**PROBLEM TO SOLVE**
Lay out the entries as a Markdown table with the columns Row and Entry line. Cover everything from the first line through the line containing "This screenshot has width=271, height=178.", leaving out blank lines.

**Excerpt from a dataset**
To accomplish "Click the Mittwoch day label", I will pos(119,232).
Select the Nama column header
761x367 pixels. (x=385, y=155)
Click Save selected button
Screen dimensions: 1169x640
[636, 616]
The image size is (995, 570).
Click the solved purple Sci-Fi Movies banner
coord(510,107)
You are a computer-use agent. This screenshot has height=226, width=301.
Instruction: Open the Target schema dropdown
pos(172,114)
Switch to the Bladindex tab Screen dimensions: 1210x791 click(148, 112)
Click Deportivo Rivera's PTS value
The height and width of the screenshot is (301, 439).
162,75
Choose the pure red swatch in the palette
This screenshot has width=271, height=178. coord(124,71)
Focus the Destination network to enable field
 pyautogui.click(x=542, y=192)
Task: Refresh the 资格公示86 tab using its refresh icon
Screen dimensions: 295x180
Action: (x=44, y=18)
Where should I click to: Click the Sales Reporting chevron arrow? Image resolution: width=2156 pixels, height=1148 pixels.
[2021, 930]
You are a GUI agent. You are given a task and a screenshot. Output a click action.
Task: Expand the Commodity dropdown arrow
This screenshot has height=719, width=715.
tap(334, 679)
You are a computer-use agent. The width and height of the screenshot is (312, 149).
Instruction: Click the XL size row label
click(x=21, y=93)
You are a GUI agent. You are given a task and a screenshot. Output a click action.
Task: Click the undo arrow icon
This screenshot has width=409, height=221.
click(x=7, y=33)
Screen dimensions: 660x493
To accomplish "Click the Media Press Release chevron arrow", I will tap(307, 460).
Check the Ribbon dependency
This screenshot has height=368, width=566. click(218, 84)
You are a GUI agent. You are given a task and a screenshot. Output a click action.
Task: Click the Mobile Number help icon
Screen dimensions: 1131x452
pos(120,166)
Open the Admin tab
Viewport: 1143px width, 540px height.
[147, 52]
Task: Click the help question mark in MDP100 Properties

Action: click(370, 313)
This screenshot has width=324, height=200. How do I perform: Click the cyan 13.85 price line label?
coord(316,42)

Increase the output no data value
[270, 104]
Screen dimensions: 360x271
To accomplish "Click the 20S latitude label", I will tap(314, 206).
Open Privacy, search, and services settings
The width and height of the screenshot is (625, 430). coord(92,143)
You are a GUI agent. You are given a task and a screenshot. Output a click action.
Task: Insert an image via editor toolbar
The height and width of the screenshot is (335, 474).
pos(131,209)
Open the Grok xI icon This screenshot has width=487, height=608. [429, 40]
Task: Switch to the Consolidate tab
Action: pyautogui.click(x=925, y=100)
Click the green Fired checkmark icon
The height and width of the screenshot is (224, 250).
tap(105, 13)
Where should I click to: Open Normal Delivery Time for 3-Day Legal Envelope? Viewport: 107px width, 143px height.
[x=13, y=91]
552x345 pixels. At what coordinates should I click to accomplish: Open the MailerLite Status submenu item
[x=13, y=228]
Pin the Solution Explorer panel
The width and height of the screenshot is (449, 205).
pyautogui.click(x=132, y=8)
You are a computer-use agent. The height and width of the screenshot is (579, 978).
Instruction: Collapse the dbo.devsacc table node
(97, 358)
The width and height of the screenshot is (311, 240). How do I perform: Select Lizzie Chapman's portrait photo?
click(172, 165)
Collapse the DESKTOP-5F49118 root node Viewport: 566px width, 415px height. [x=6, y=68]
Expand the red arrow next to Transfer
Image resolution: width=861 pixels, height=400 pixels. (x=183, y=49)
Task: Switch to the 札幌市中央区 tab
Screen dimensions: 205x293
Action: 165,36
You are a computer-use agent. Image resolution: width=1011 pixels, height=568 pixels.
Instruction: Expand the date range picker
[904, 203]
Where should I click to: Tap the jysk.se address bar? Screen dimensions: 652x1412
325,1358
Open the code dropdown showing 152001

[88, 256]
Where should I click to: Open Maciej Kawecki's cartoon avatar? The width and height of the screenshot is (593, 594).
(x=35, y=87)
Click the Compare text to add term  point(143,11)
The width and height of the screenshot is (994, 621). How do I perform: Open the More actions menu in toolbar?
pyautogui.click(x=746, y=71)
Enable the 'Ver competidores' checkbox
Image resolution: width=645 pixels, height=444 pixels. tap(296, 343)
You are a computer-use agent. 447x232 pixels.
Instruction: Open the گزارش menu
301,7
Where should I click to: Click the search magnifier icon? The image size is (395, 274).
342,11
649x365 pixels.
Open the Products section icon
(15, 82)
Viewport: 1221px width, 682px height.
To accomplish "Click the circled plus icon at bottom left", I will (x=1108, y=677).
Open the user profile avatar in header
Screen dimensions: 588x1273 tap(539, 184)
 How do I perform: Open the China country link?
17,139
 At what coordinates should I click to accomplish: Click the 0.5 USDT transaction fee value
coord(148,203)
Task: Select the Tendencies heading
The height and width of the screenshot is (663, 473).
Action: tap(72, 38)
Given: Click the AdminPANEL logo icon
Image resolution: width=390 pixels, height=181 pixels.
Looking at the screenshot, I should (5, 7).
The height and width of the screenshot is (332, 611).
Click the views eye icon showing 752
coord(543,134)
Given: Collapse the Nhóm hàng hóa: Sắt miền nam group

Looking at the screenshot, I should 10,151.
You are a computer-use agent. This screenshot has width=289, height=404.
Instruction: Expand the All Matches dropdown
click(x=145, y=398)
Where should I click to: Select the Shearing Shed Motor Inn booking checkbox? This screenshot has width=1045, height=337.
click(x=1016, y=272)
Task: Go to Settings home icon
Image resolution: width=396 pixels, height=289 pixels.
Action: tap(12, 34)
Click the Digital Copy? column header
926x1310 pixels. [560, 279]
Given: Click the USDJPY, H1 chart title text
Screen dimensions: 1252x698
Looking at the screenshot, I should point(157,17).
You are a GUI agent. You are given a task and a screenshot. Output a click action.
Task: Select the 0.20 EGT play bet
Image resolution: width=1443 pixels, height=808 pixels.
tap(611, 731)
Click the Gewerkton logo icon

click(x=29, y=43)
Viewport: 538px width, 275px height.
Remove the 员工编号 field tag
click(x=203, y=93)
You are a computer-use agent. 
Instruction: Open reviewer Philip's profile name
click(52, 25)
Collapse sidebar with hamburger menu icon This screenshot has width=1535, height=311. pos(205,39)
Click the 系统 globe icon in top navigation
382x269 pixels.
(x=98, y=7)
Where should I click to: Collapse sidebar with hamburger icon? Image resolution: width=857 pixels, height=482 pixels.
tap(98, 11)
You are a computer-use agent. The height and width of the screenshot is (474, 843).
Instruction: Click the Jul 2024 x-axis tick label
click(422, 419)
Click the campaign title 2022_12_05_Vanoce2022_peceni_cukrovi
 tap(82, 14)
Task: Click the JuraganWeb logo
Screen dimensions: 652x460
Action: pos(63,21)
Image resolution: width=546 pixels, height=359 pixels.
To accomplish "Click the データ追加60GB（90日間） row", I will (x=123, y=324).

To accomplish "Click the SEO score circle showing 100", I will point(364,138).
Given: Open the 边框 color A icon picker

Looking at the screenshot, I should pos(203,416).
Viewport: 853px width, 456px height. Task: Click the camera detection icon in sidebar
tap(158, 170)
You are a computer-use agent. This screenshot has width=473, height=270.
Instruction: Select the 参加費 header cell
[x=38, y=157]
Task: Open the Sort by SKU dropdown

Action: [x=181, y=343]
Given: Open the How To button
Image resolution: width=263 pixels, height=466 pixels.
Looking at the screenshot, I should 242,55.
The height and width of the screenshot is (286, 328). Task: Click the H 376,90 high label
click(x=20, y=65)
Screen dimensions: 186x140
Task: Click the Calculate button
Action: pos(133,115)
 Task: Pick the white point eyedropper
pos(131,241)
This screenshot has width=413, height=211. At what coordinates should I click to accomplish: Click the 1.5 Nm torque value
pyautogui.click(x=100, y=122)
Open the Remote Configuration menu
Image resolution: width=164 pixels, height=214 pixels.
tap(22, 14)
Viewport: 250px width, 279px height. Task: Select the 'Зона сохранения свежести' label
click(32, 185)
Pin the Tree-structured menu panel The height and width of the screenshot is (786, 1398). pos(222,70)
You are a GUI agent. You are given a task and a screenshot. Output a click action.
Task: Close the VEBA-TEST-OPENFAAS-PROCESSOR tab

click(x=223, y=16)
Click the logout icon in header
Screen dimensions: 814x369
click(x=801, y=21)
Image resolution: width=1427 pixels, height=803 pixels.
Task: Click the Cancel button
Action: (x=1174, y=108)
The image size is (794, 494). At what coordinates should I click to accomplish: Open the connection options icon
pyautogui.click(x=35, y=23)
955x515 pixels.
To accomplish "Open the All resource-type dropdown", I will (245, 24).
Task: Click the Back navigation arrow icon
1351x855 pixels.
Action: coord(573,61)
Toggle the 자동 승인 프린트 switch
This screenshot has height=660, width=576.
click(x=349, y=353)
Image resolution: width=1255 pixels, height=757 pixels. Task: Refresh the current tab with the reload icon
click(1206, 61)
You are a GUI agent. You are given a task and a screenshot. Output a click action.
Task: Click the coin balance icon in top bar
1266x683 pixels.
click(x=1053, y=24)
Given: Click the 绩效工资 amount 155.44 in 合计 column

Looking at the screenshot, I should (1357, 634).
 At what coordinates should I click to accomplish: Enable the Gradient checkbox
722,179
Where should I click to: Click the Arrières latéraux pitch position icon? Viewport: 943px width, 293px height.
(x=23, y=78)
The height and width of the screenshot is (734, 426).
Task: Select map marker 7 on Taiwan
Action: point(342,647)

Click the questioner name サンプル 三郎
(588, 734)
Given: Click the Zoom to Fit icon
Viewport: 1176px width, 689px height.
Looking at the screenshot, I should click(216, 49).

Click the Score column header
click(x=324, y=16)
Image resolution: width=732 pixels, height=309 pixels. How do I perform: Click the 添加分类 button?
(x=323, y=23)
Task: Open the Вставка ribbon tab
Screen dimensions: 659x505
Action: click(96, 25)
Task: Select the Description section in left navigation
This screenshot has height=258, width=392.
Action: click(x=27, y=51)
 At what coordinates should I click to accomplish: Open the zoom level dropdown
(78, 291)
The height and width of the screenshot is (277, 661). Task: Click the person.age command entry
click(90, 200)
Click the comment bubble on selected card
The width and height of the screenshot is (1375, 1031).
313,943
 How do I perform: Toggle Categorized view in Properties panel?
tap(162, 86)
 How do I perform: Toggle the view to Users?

**EXERCISE SOLUTION**
| Row | Entry line |
|---|---|
| 1 | To accomplish "Click the Mittwoch day label", I will pos(119,232). |
| 2 | Select the Nama column header |
| 3 | 761x367 pixels. (x=385, y=155) |
| 4 | Click Save selected button |
| 5 | Screen dimensions: 1169x640 |
| 6 | [636, 616] |
| 7 | The image size is (995, 570). |
| 8 | Click the solved purple Sci-Fi Movies banner |
| 9 | coord(510,107) |
| 10 | You are a computer-use agent. This screenshot has height=226, width=301. |
| 11 | Instruction: Open the Target schema dropdown |
| 12 | pos(172,114) |
| 13 | Switch to the Bladindex tab Screen dimensions: 1210x791 click(148, 112) |
| 14 | Click Deportivo Rivera's PTS value |
| 15 | The height and width of the screenshot is (301, 439). |
| 16 | 162,75 |
| 17 | Choose the pure red swatch in the palette |
| 18 | This screenshot has width=271, height=178. coord(124,71) |